(Stored items)
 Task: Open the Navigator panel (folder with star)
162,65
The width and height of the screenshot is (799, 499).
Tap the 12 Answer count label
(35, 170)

▶ [Exercise brief]:
Every entry, from first to last, is to be reproduced exactly.

▶ [The completed task]:
 Task: Open the Navigator panel (folder with star)
162,65
The width and height of the screenshot is (799, 499).
Tap the 12 Answer count label
(35, 170)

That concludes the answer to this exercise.